Alcante : Comme un peu pour toutes les séries « concept », il faut essayer de trouver des dessinateurs qui ont un style pas trop éloigné l’un de l’autre. Ici, on est clairement dans du réaliste détaillé. Ensuite, on tient effectivement compte des points forts des dessinateurs. Par exemple Brice Cossu possède un dessin plein d’énergie et de mouvements qui correspondait bien à l’époque agitée du Moyen-Age pour l’album sur les Templiers. Bernard Kolle est un maniaque du détail, ce qui convient particulièrement pour dessiner le Titanic. Il faut aussi jongler avec les plannings des uns et des autres...

Gihef : Personnellement, j’aime travailler à l’affectif dès que j’en ai l’occasion. Luc Brahy et moi avions déjà évoqué la possibilité de collaborer sur un projet ponctuel. J’ai immédiatement pensé à lui pour Le Krach de 1929 et il a accepté sans réserve. Pour Hamburger Hill, nous avions envisagé plusieurs pistes avant d’évoquer Perger, un ami dont je suis admiratif du travail. Il s’est rapidement imposé comme une évidence aux yeux de tous, car il est parvenu à retranscrire chaque ambiance avec le juste ton, à mon sens. Que ce soit pour les scènes se déroulant en pleine jungle ou celles en milieu urbain.
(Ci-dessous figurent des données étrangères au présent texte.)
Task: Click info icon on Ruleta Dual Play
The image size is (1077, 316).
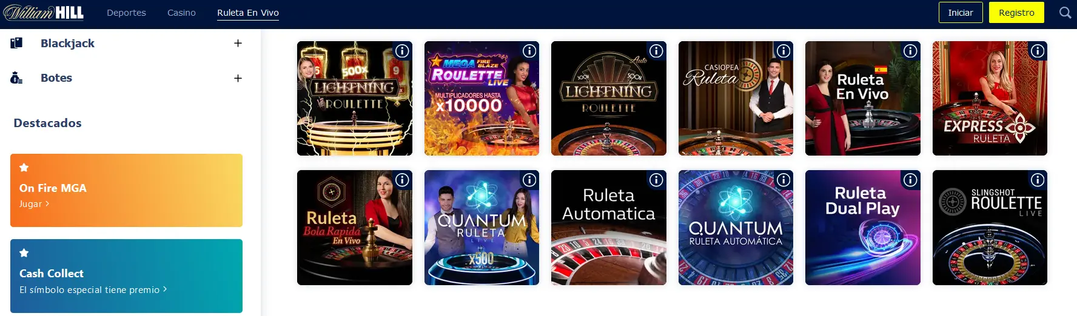Action: (910, 180)
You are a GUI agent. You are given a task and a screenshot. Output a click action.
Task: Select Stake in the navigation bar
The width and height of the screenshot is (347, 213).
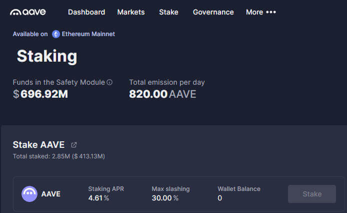click(169, 12)
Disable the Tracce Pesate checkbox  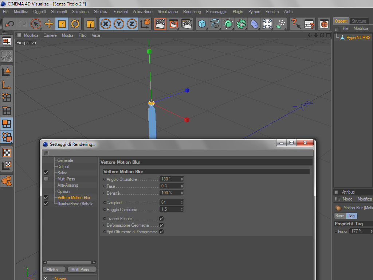click(x=161, y=219)
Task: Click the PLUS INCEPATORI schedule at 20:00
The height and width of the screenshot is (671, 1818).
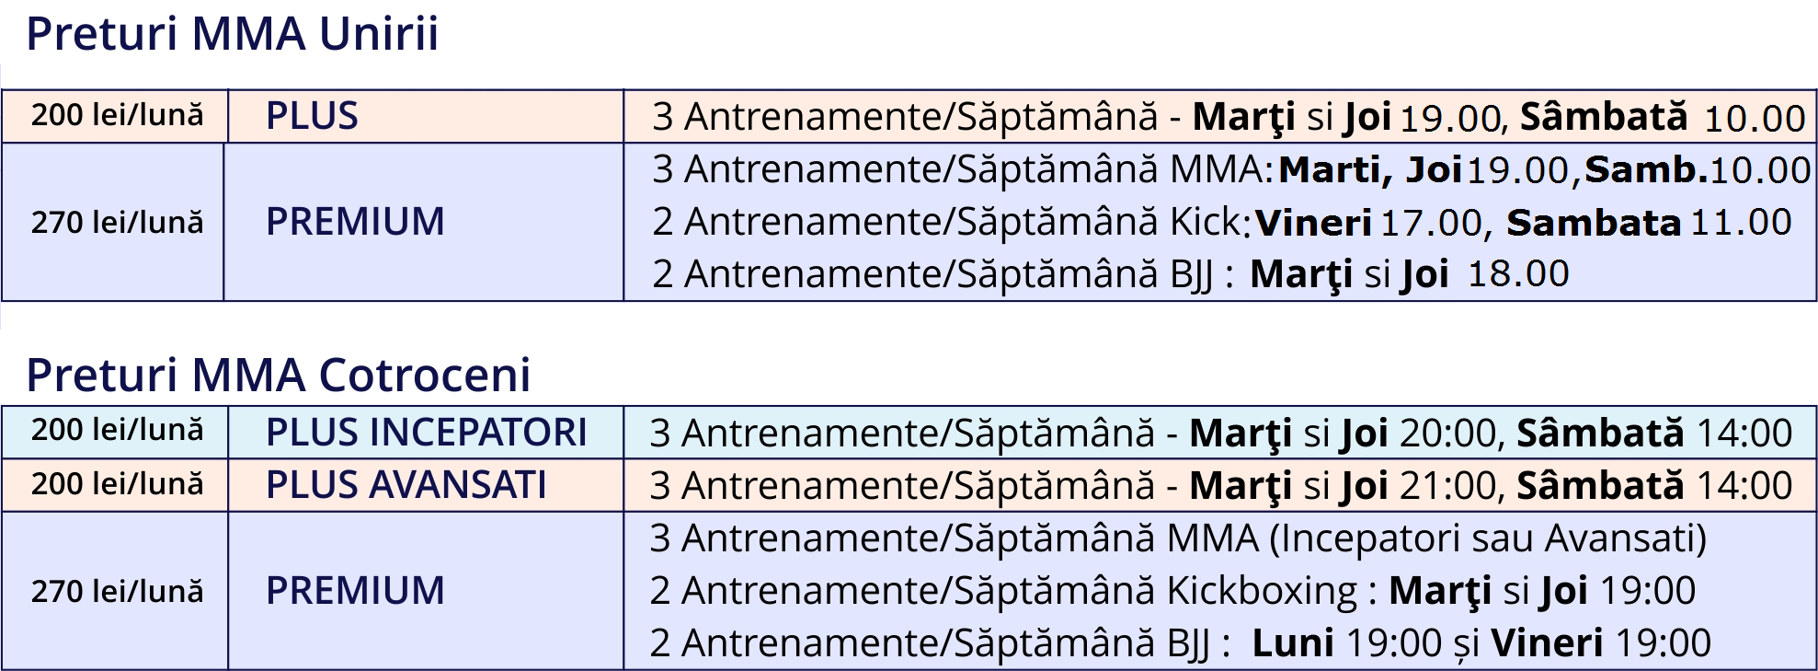Action: point(1220,433)

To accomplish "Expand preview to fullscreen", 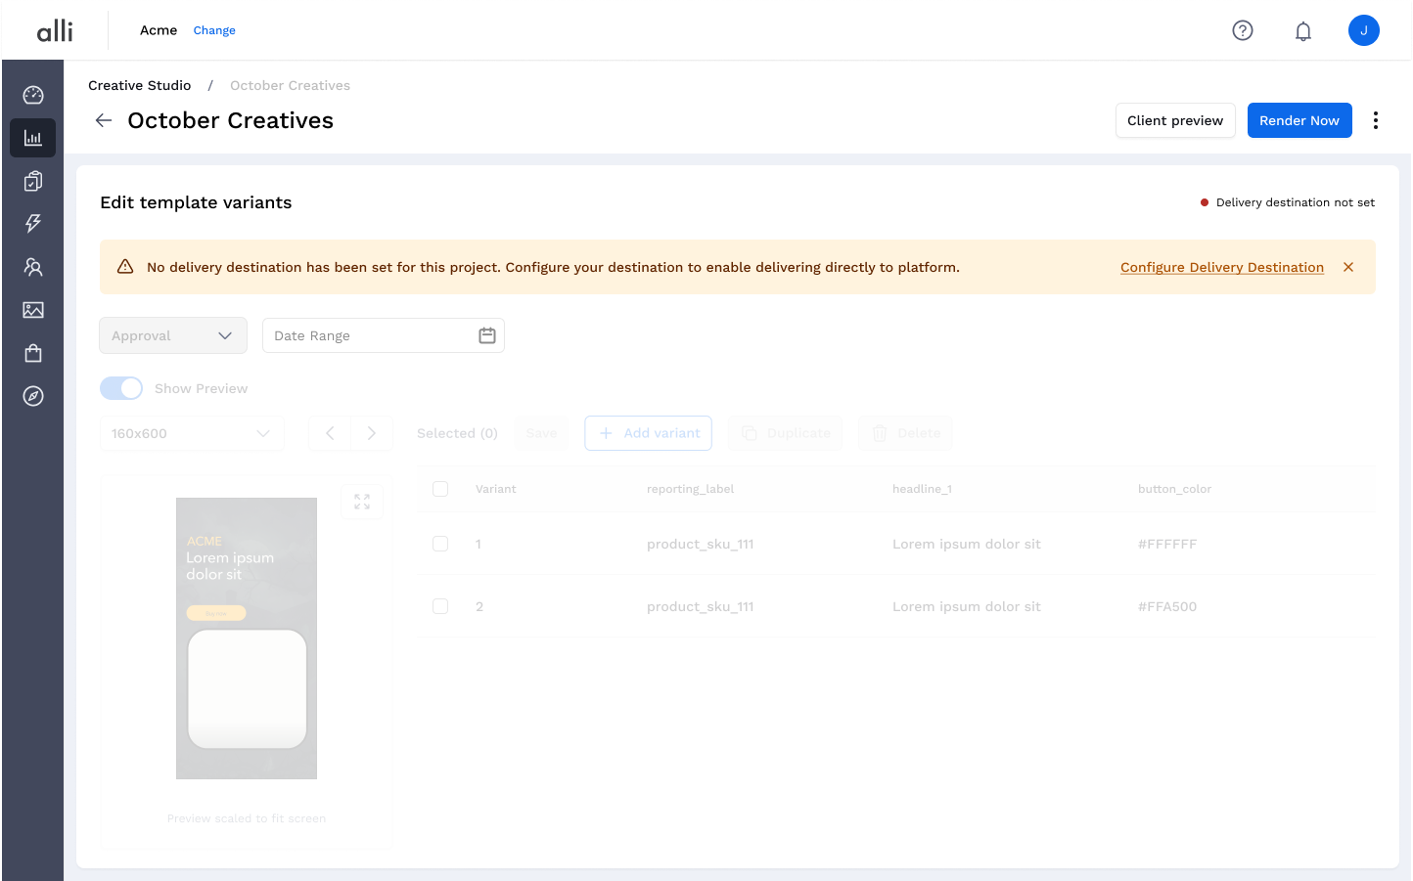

Il est d’ailleurs fort probable qu’on remette le couvert pour un autre one-shot lorsqu’il aura terminé cet album. Et j’espère secrètement lui proposer de collaborer sur du plus long cours. Mais on verra ça en temps voulu. Quant à Alexis Sentenac qui réalise toutes les couvertures de la série, j’ai toujours admiré sa technique de « peinture informatique » et je dois dire que le résultat sur tout le premier cycle est proprement emballant.

Hamburger Hill - Par Perger & Gihef

Quelle part de vérité avez-vous glissée dans ce premier tome ? Est-ce volontaire de laisser les lecteurs dans le flou entre vérité et complots ?

Gihef : Difficile de quantifier avec exactitude, mais disons que je n’ai pas touché aux événements « clés » datés. C’est un peu la différence de notre concept par rapport à l’excellente série Jour J chez le même éditeur. Jour J exploite l’uchronie et change l’Histoire. Nous, on reste tout le temps « dans les clous ». On affabule sur ce qui aurait pu se passer en coulisses. C’est drôle car j’ai déjà lu quelques avis sur le Net qui condamnaient le côté rocambolesque de l’intrigue. J’ai envie de répondre à ces gens que c’est justement là tout le concept de notre série. Bien sûr que non, le krach de 1929 n’est pas dû au fait des nazis et d’un super-économiste. Mais il existe des liens, étroits et réels, entre la Standard Oil Company (et indirectement Rockefeller) et IG Farben (c’est d’ailleurs largement évoqué dans l’album). Notre crédo est : et si on allait gratter un peu plus loin ? C’est l’essence même de la théorie de complot.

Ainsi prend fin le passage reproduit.